● To be done
Copy each of the following items word for word, leaving out the pictures.
__________
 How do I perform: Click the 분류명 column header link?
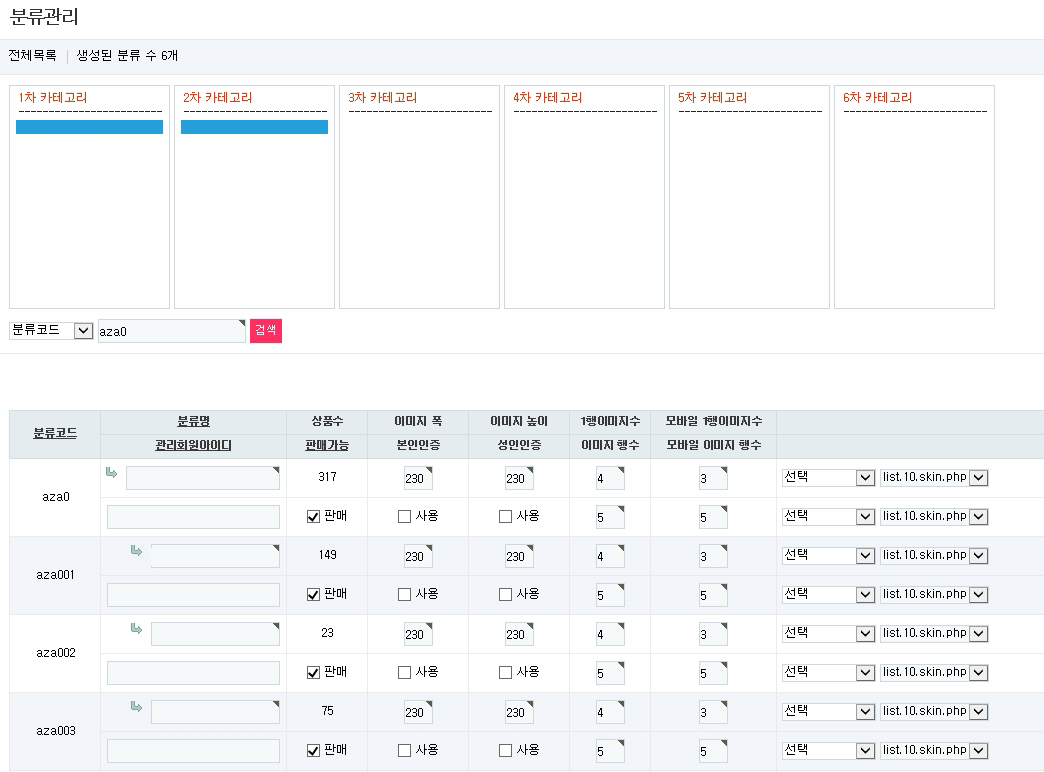click(193, 422)
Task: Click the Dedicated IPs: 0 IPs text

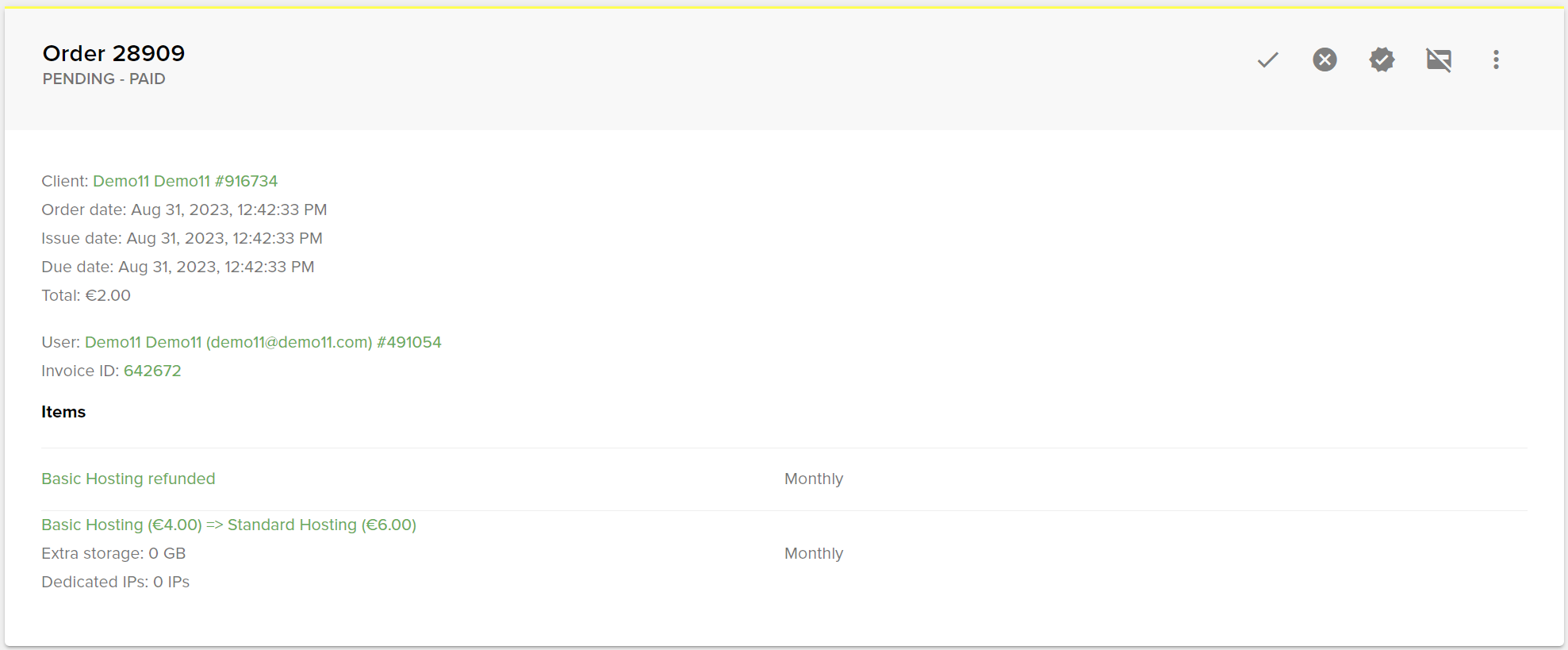Action: point(115,582)
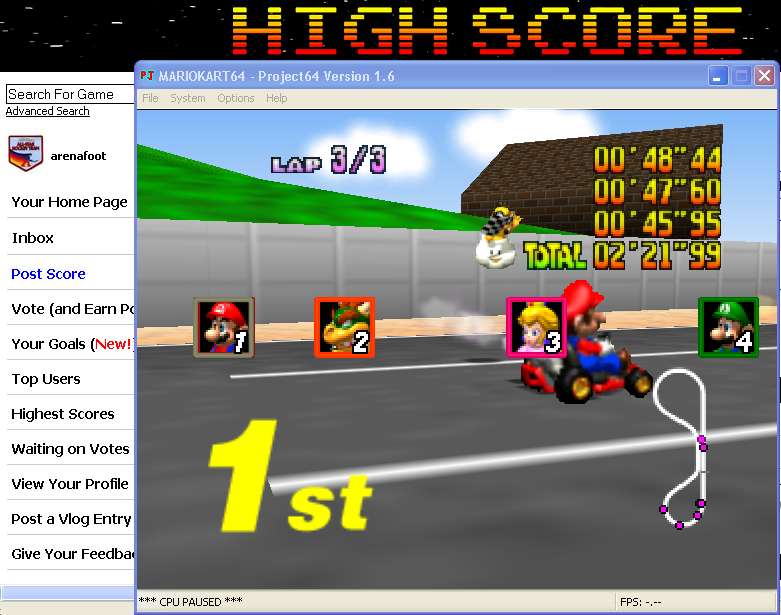Image resolution: width=781 pixels, height=615 pixels.
Task: Open the Options menu
Action: pyautogui.click(x=236, y=98)
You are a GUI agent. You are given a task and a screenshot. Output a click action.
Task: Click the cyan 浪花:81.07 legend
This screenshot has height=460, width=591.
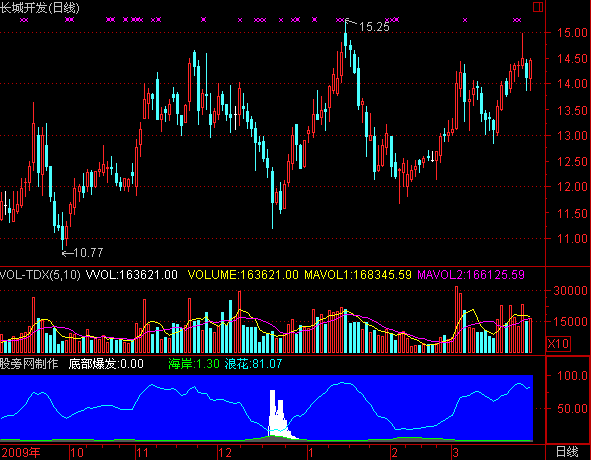(x=253, y=364)
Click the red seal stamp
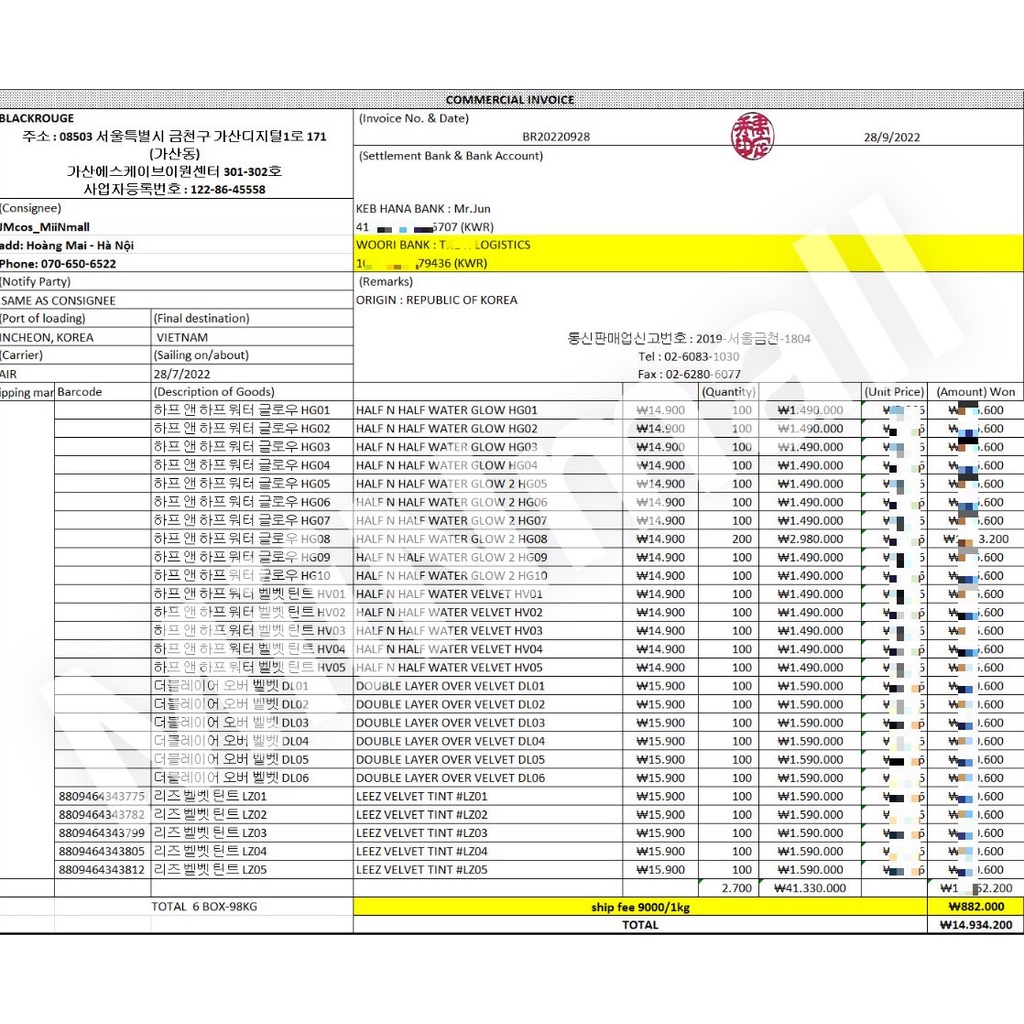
__________
● Correct response
 How do I perform: Click the 분류명 column header link?
click(193, 422)
Task: Click the Dedicated IPs: 0 IPs text

Action: point(115,582)
Image resolution: width=781 pixels, height=615 pixels.
Task: Open the Options menu
Action: pyautogui.click(x=236, y=98)
You are a GUI agent. You are given a task and a screenshot. Output a click action.
Task: Click the cyan 浪花:81.07 legend
This screenshot has height=460, width=591.
(x=253, y=364)
Click the red seal stamp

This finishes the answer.